Depuis l'apparition de l'offre de télévision numérique terrestre (TNT), l'audience de TF1 est passée de 40% à 25%. Ce, sachant que l'équipement des foyers français en TNT n'est pas encore à son maximum. Cette offre de 18 chaînes gratuites sera normalement généralisée en 2011, date d'extinction du signal analogique dont bénéficient les six chaînes traditionnelles. Lorsque tous les Français auront la TNT, il faudra encore deux à trois ans pour voir se stabiliser les parts de marché des différentes chaînes. TF1 n'est donc pas sortie de la tourmente. Et la crise n'a fait qu'accélérer le mouvement de déclin puisqu'à la baisse régulière de l'audience s'est ajoutée une réduction de la manne publicitaire.

Mauvaise équipe?

La situation est donc alarmante. Mais pas désespérée.

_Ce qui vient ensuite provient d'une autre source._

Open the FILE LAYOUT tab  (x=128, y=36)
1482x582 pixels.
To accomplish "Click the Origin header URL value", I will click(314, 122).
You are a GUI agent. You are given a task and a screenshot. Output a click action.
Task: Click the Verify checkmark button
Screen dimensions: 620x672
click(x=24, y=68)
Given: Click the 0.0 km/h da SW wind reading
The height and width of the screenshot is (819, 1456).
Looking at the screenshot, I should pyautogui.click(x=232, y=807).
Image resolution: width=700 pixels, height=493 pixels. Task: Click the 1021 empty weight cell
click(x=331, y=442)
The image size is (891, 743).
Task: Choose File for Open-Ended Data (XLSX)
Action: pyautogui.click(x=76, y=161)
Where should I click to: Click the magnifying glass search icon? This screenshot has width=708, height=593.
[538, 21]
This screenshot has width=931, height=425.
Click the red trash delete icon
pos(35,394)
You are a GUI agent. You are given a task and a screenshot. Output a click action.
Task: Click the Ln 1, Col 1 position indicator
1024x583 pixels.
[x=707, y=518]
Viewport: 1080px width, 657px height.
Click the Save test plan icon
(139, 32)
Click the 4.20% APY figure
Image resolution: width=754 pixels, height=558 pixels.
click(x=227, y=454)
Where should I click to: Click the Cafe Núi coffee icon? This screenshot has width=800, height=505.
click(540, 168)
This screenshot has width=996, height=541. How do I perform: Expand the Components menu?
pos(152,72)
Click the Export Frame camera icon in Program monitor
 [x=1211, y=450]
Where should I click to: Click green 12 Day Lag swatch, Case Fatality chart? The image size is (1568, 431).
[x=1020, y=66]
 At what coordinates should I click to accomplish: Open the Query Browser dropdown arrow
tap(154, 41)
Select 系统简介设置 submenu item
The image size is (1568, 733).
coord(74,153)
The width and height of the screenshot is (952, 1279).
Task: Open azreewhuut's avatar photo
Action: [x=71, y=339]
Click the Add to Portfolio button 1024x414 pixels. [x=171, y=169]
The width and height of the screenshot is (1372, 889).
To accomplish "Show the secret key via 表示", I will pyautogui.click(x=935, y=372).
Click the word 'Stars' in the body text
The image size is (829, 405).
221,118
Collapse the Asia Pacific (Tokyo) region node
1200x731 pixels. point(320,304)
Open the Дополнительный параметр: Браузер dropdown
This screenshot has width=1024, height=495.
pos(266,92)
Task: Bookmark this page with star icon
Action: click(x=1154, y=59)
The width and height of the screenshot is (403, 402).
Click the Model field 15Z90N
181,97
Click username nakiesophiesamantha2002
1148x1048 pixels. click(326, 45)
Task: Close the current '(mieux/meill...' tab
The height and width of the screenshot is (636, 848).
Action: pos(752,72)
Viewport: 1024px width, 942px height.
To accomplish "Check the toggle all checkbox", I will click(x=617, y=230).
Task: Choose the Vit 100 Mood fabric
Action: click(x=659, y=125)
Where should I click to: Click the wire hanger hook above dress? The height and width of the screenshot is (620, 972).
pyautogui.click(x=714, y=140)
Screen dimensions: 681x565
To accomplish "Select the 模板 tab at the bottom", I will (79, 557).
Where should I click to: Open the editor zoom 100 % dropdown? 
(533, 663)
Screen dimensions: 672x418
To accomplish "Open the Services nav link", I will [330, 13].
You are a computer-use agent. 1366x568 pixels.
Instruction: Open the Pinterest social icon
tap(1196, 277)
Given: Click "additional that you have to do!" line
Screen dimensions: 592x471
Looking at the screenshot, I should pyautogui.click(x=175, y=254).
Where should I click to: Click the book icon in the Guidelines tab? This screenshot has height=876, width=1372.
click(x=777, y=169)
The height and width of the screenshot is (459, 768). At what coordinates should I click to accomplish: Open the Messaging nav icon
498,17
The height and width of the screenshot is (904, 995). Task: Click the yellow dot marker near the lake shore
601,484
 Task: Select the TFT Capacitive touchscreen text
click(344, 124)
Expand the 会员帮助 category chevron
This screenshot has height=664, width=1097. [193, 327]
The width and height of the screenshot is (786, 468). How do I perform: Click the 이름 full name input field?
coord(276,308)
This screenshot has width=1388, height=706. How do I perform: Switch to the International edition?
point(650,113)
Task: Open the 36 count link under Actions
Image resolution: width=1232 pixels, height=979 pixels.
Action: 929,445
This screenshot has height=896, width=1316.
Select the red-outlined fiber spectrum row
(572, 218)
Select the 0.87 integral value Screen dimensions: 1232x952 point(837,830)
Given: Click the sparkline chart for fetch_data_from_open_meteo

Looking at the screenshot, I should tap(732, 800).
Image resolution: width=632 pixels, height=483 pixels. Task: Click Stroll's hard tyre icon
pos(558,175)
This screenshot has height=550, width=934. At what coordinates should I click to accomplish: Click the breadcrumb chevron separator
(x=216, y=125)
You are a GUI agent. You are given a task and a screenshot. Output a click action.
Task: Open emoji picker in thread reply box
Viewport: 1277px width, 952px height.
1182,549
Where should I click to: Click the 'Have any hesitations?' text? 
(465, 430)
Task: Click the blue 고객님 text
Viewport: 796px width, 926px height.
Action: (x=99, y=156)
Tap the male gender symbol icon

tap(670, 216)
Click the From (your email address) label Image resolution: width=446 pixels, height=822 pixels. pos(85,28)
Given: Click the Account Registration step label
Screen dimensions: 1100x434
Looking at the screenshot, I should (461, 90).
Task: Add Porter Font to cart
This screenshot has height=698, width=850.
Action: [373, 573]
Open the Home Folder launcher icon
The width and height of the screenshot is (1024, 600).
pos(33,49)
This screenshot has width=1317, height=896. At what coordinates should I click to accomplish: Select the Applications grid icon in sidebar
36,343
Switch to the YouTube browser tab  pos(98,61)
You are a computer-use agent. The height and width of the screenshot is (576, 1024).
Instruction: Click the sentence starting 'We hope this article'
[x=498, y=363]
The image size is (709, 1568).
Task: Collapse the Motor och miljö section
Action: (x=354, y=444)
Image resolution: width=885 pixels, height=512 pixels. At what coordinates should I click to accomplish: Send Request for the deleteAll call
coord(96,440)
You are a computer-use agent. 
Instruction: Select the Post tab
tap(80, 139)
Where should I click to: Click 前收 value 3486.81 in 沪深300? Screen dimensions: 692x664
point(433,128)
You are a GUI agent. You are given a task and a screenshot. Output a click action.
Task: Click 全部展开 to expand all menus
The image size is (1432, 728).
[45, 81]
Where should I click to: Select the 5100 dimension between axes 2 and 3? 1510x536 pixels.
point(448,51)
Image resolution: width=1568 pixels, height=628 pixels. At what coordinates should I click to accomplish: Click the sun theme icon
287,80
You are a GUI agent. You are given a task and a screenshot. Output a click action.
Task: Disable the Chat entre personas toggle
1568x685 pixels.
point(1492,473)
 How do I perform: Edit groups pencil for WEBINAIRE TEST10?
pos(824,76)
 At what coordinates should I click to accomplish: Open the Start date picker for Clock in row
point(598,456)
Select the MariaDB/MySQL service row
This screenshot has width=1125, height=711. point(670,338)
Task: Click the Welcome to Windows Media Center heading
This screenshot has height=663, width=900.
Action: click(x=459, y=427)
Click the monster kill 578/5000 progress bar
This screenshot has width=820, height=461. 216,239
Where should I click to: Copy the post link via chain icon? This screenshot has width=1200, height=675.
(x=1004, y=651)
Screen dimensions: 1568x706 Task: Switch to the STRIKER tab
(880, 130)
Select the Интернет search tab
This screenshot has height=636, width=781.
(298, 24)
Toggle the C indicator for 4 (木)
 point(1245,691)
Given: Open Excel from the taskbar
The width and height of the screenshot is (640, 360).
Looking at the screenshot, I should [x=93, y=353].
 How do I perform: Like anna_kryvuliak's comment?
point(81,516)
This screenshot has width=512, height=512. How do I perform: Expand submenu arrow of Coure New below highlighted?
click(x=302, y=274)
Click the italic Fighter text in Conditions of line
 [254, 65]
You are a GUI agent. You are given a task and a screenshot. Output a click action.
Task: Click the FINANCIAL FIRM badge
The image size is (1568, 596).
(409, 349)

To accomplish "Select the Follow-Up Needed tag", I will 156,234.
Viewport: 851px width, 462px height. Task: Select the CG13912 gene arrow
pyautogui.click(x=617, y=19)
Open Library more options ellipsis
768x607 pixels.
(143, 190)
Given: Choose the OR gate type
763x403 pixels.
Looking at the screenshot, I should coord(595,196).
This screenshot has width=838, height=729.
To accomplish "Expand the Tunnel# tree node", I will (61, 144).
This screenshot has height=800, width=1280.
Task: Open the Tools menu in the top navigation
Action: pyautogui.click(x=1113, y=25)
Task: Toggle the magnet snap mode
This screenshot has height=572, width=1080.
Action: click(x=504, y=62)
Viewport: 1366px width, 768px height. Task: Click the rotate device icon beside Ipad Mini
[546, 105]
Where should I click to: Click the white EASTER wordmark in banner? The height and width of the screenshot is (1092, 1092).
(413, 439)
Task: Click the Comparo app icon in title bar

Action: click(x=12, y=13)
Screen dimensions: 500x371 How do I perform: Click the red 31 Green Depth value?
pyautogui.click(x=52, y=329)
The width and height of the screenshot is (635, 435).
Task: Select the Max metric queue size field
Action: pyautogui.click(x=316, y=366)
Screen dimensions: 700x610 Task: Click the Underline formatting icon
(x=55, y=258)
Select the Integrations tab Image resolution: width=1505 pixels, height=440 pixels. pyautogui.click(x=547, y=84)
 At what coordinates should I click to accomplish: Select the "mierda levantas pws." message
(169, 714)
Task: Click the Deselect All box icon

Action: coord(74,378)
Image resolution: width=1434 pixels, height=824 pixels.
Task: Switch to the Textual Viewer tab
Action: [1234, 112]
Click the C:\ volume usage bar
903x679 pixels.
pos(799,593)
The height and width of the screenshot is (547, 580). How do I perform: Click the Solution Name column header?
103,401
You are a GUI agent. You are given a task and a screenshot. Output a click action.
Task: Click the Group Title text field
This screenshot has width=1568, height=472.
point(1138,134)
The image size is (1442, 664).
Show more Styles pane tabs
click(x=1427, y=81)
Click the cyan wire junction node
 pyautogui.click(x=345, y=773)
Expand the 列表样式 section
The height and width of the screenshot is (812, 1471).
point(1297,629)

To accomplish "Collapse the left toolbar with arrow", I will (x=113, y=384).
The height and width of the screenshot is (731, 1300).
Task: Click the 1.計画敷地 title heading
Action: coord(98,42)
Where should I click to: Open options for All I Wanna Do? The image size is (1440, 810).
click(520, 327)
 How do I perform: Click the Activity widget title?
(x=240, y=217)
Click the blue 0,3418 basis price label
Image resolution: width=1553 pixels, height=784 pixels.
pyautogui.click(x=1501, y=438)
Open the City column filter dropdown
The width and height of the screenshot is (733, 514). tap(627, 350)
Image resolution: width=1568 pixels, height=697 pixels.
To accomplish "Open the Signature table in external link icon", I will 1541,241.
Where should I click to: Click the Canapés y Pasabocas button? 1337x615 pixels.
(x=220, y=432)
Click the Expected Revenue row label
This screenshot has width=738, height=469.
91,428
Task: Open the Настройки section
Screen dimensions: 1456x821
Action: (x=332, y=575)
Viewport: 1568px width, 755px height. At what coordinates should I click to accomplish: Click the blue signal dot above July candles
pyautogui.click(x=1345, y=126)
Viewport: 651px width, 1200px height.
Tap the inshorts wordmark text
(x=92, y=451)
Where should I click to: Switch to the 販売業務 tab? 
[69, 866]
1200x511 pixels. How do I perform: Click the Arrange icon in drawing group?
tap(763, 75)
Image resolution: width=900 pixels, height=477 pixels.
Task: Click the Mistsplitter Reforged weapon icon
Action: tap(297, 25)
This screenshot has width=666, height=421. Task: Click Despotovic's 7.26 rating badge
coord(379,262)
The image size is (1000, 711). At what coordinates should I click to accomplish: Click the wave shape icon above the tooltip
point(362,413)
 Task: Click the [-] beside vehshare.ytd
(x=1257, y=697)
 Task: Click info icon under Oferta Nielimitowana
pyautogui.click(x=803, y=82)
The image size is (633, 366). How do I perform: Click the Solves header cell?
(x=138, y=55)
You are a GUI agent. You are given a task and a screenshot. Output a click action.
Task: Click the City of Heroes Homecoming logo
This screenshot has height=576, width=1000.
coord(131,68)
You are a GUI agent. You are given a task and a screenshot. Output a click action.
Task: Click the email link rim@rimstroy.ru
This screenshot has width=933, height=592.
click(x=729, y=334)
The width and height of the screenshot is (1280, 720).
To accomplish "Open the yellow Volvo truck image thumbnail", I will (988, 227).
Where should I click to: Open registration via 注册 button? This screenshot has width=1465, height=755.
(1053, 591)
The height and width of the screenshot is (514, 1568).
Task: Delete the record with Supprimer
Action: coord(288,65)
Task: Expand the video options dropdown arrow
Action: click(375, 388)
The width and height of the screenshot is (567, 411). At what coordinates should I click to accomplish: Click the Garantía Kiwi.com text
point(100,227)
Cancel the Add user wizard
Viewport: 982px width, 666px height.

Car comme le reconnaissent bon nombre d'acteurs du secteur, il y aura toujours besoin de mass media. "Il faudra toucher les téléspectateurs par d'autres canaux comme le mobile ou le net", estime l'un d'eux. D'autant qu'avec la généralisation des micro-paiements permise par l'apparition de l'iPhone, les éditeurs de contenu pourront générer du chiffre d'affaires via leurs stratégies multi-canaux. Le groupe TF1 en est conscient et a réajusté le tir ces derniers mois. Il a officialisé ses pourparlers avec AB Group pour le rachat de TMC notamment; il a modernisé son site Internet, lancé son service de catch up TV permettant de voir pendant plusieurs jours un programme diffusé, etc.

Mais là encore, une telle stratégie doit reposer sur une offre solide de contenus. Ce n'est pas le cas. D'où le fait que plusieurs acteurs du secteur ont la conviction que l'actuelle direction de TF1 n'est pas celle par qui passera le redressement du groupe audiovisuel. Même son plan de réduction des coûts n'est pas pertinent dans la mesure où il ne repose sur aucune statégie de déploiement, selon l'un d'eux.

En résumé, "TF1 paie aujourd'hui le fait d'avoir un produit moins bon, des coûts trop élevés et son manque de vision stratégique", synthétise un bon connaisseur des médias. La crise lui offre une fenêtre de restructuration incomparable. Si TF1 n'en profite pas aujourd'hui pour procéder à une restructuration drastique et à une redéfinition de ses métiers, il est fort à parier que son avenir sera plus difficile encore.